--- Source material ---
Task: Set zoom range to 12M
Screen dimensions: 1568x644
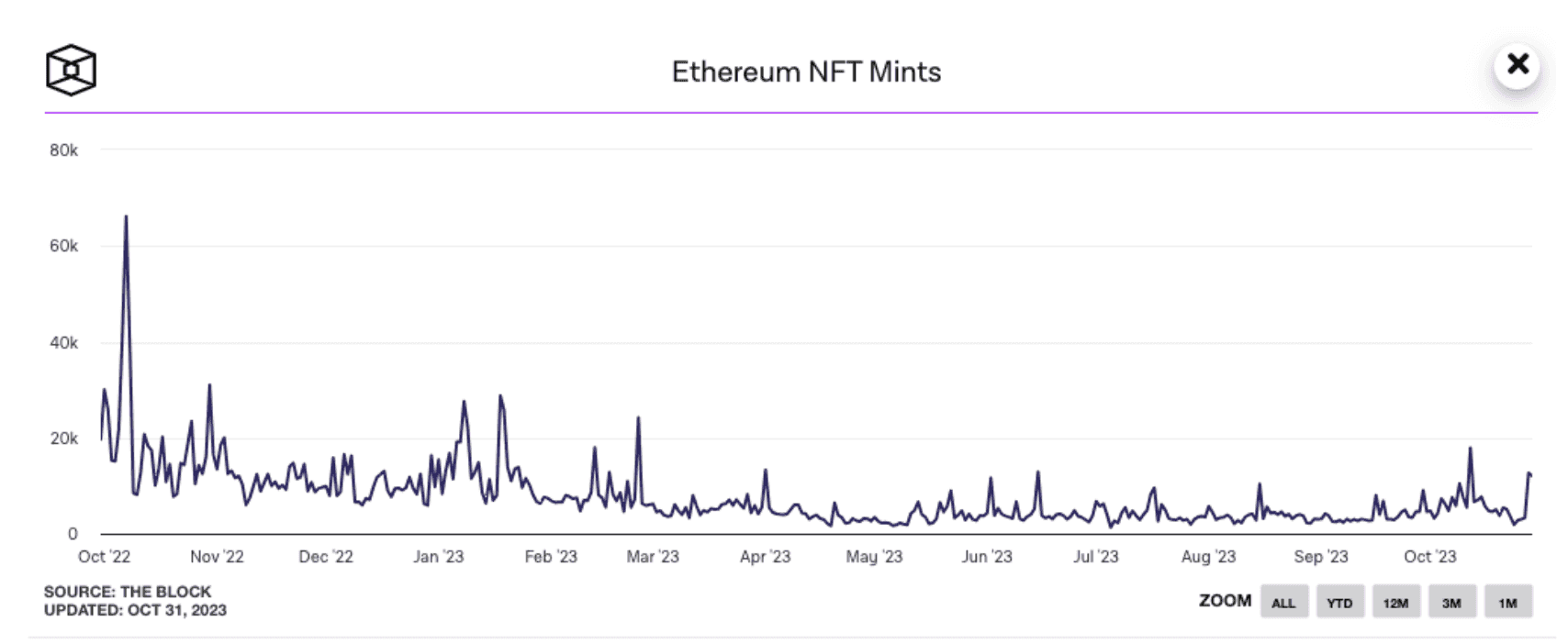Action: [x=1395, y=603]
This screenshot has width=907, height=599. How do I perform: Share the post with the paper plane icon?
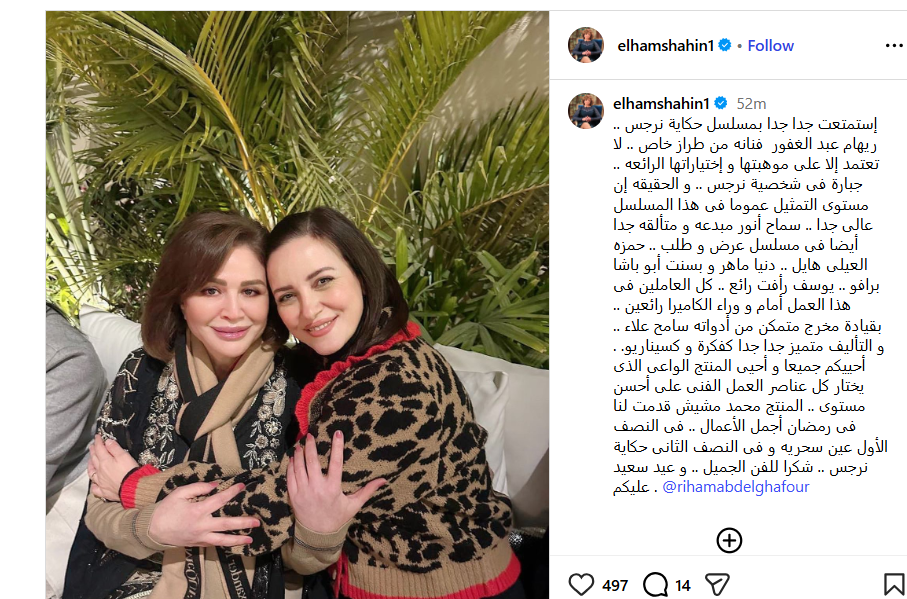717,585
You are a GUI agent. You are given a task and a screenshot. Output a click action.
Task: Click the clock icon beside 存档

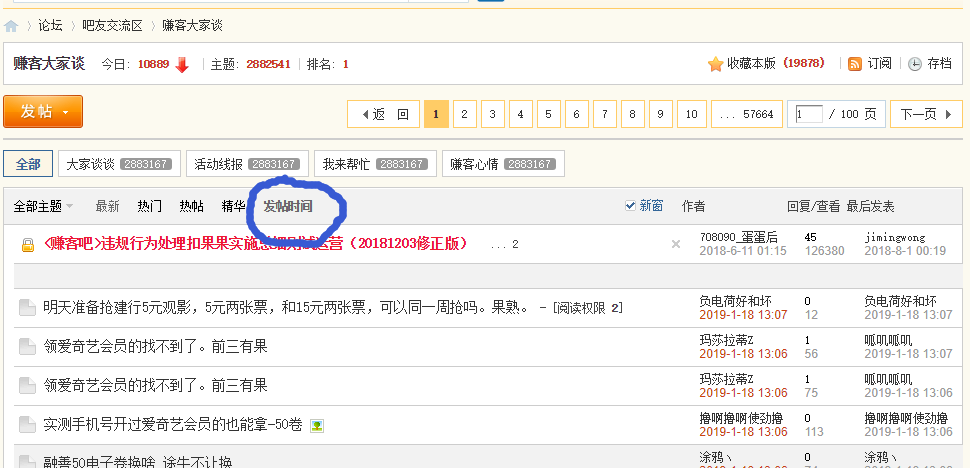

--- Work item ---
Each record above is to be restated exactly, with its pictures removed from the copy.

--- Task response ---
Task: Set zoom range to 12M
Screen dimensions: 1568x644
Action: [x=1395, y=603]
This screenshot has width=907, height=599. How do I perform: Share the post with the paper plane icon?
717,585
You are a GUI agent. You are given a task and a screenshot. Output a click action.
Task: Click the clock icon beside 存档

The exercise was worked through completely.